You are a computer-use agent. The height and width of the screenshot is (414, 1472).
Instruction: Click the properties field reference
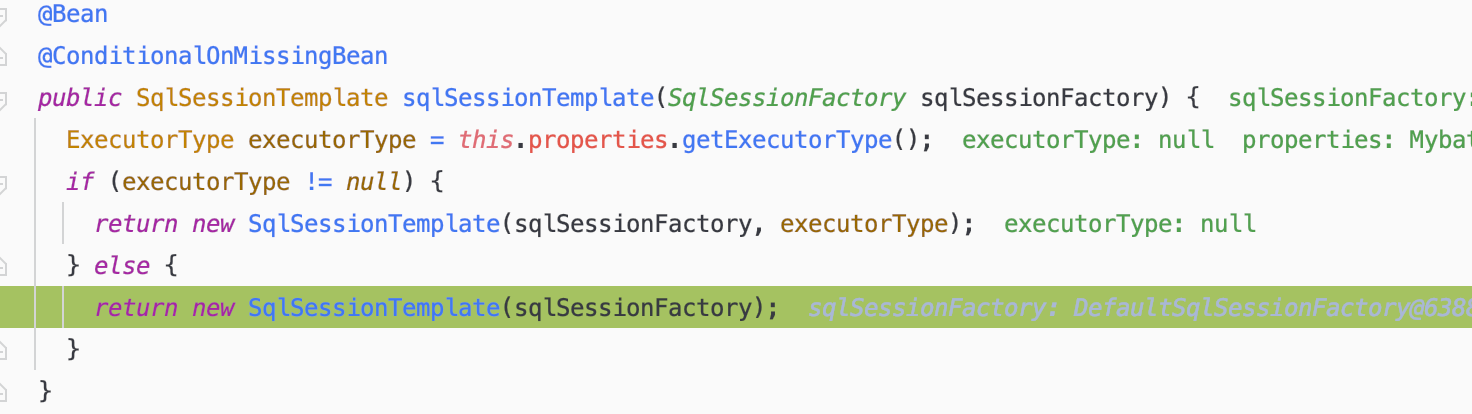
* * * * *
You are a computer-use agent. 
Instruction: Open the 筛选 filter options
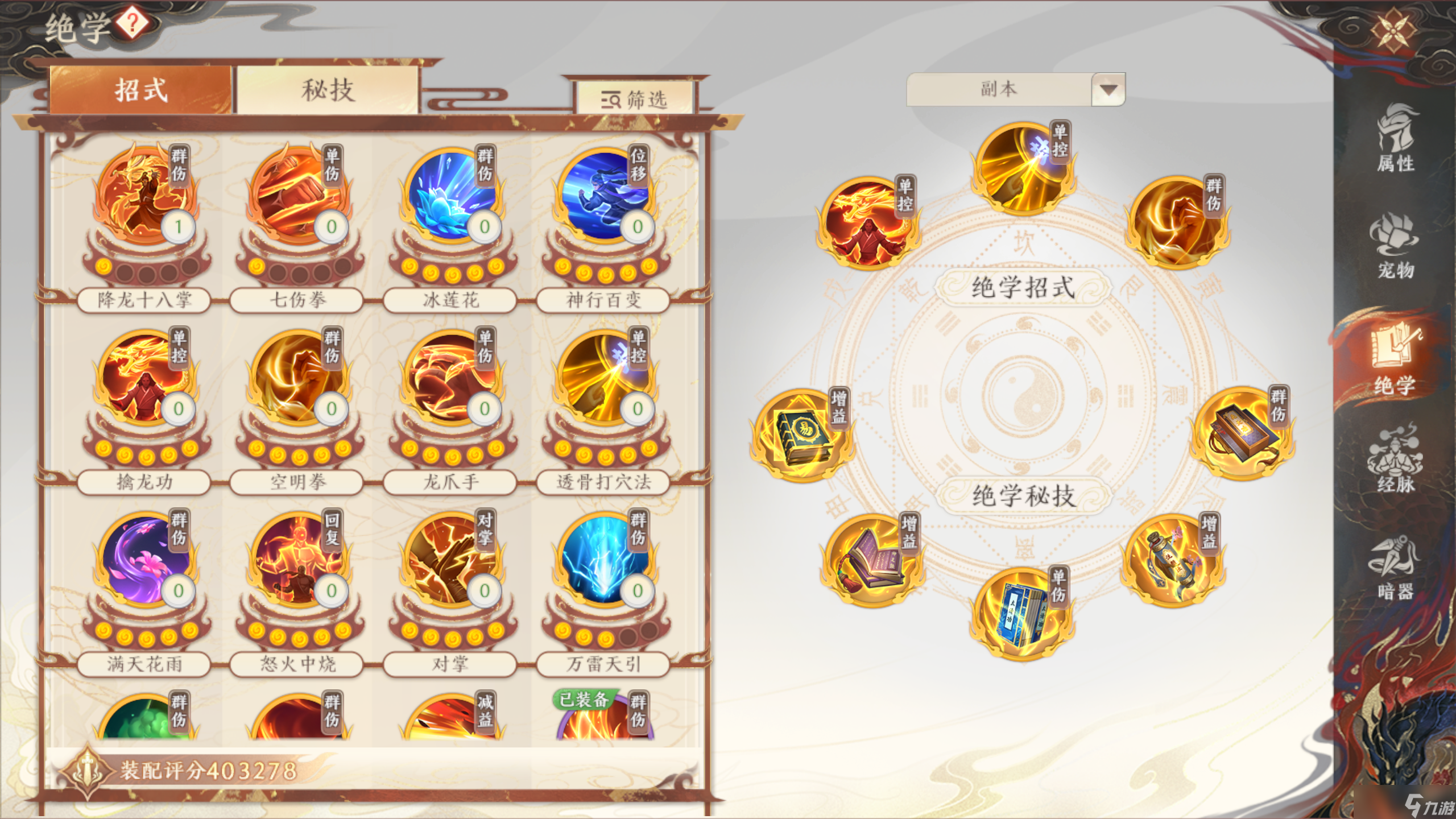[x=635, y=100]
* * * * *
PROBLEM DESCRIPTION:
Please reproduce exactly the lines in the listing above from the one containing "You are a computer-use agent. The" through the one containing "Instruction: Click the", both included, and nothing more.

SOLUTION TO THE PROBLEM:
You are a computer-use agent. The height and width of the screenshot is (414, 1472).
Instruction: Click the properties field reference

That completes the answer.